Since 1972, other Indiana cases have continued to emphasize the need for specific findings of fact. See citations in Whispering Pines Home for Sr. Citizens v. Nicalek (1973), 157 Ind.App. 478, 300 N.E.2d 669; and, Delaware Machinery & Tool Company v. Yates (1973), 158 Ind.App. 167, 301 N.E.2d 857; DeMichaeli & Associates v. Sanders (1976), Ind.App., 340 N.E.2d 796. Perhaps it is still the case that review boards do not know how to make specific findings. But, we believe that it is time the administrative boards learned. A finding of fact "must contain all the specific facts relevant to the contested issue or issues so that the court may determine whether the Board has resolved those issues in conformity with the law." Whispering Pines Home for Senior Citizens v.
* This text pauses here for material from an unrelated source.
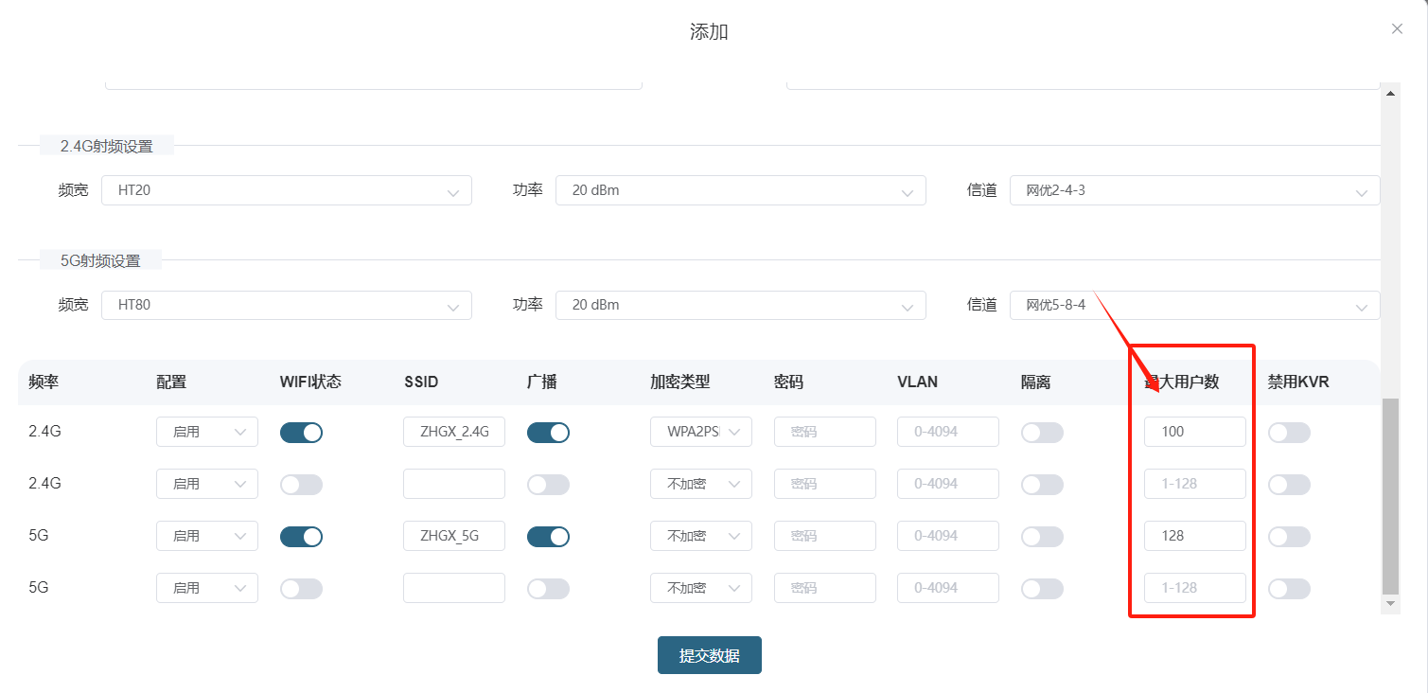Screen dimensions: 1428x693
Task: Click 最大用户数 field showing 100
Action: (x=1194, y=432)
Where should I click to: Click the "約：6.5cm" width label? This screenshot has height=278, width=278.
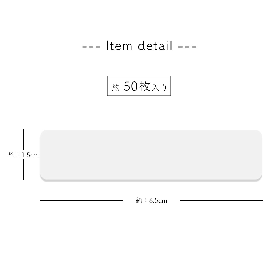[152, 201]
Nicalek (1975), Ind.App., 333 N.E.2d 324, 326. Reviewing courts have been too tolerant of findings which are not things of beauty. See note 3, Board of Commissioners of Henry County v. Dudley (1976), Ind.App., 340 N.E.2d 808, 812.
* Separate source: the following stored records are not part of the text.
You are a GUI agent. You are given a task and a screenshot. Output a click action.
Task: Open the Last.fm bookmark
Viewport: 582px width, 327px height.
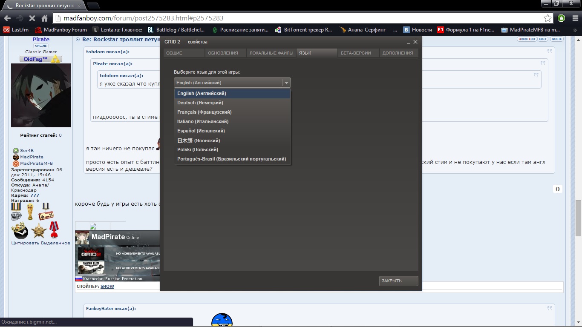16,30
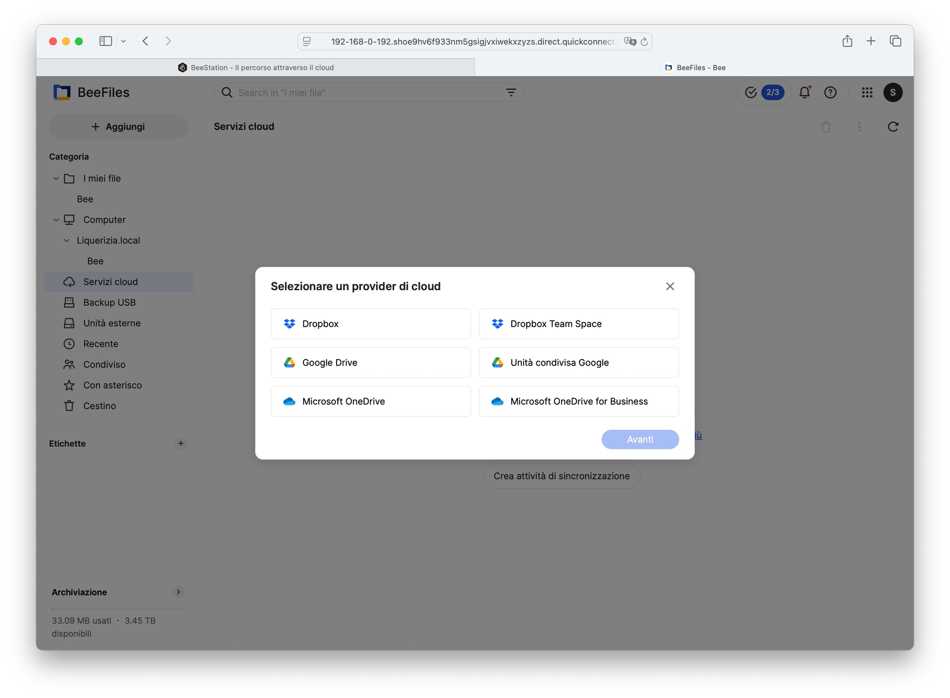Viewport: 950px width, 698px height.
Task: Click the search field in BeeFiles
Action: (x=362, y=93)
"The obvious purpose of the act requiring a finding of fact is to inform both the parties and the court of review as to the factual basis on which the award was made. Therefore, it reasonably follows that such findings of fact should be made specifically and not generally, so as to enable this court to intelligently determine, without resorting to the evidence, whether or not there was proper factual foundation upon which to legally base an award." Stoner v. Howard Sober, Inc. (1954), 124 Ind.App. 581, 591-592, 118 N.E.2d 504, 509.

It follows that when an award is negative, the findings of fact by the board should exclude every possibility of recovery. Stoner v. Howard Sober, Inc., supra. The findings of fact issued pursuant to review of Wolfe's claim fail to specifically exclude Wolfe's reasons (6), (7), and (8). Therefore, according to Indiana statutory and case law, the cause should be remanded to the Indiana Employment Security Division Review Board for specific findings addressed to each of the issues raised by Wolfe.
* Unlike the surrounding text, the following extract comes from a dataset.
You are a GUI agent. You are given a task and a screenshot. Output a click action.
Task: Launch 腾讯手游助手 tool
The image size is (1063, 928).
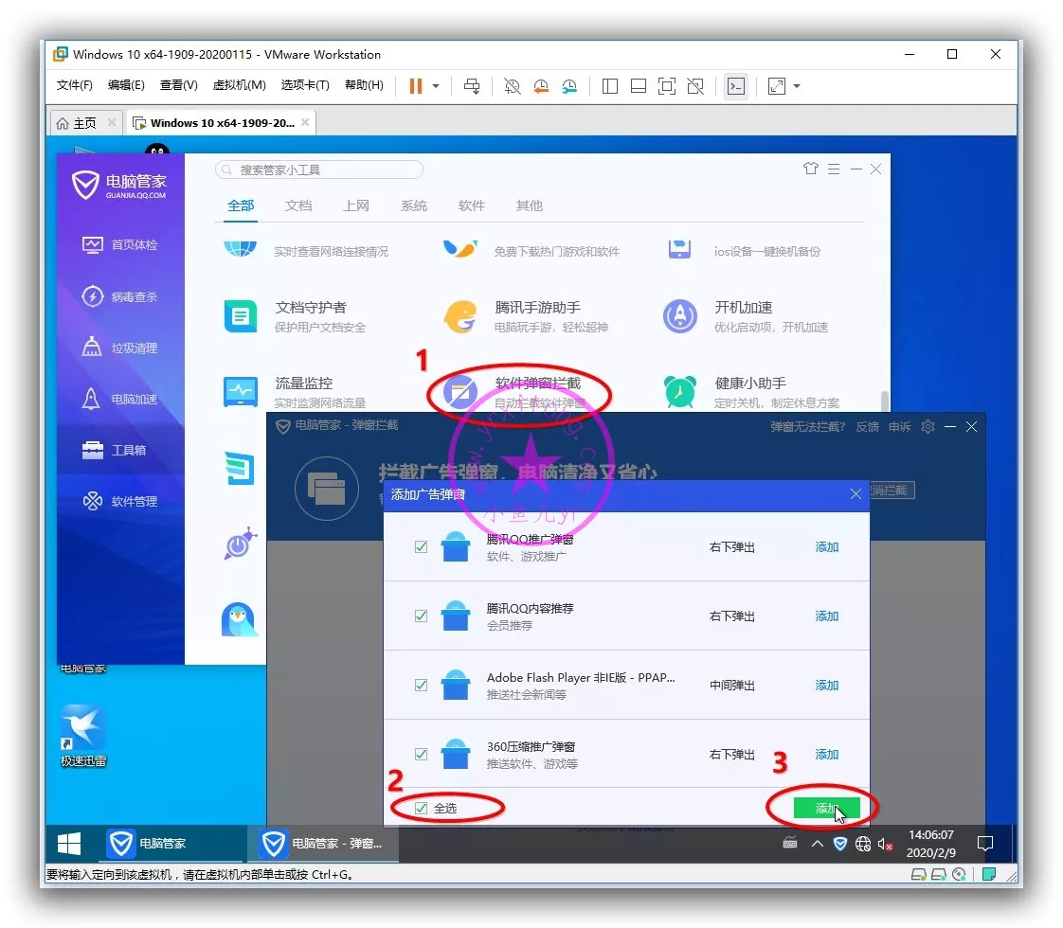(x=460, y=316)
This remand is necessary for another reason. The United States Supreme Court in Goldberg v. Kelly (1970), 397 U.S. 254, 90 S.Ct. 1011, 25 L.Ed.2d 287, held that minimal due process requires a statement of the reasons for an administrative decisionmaker's determination and an indication of the evidence upon which the decisionmaker relied. Indiana's prescribed procedure clearly would carry the Constitutional burden if it were always followed. But, the Goldberg Court points out that where a claimant seeks benefits which are meted out by an administrative agency, the agency must at least inform the claimant why he is being denied those benefits. We believe that this is particularly applicable where, as here, a statute sets out a standard, voluntary termination of employment with good cause, and Wolfe has asserted that he qualified for...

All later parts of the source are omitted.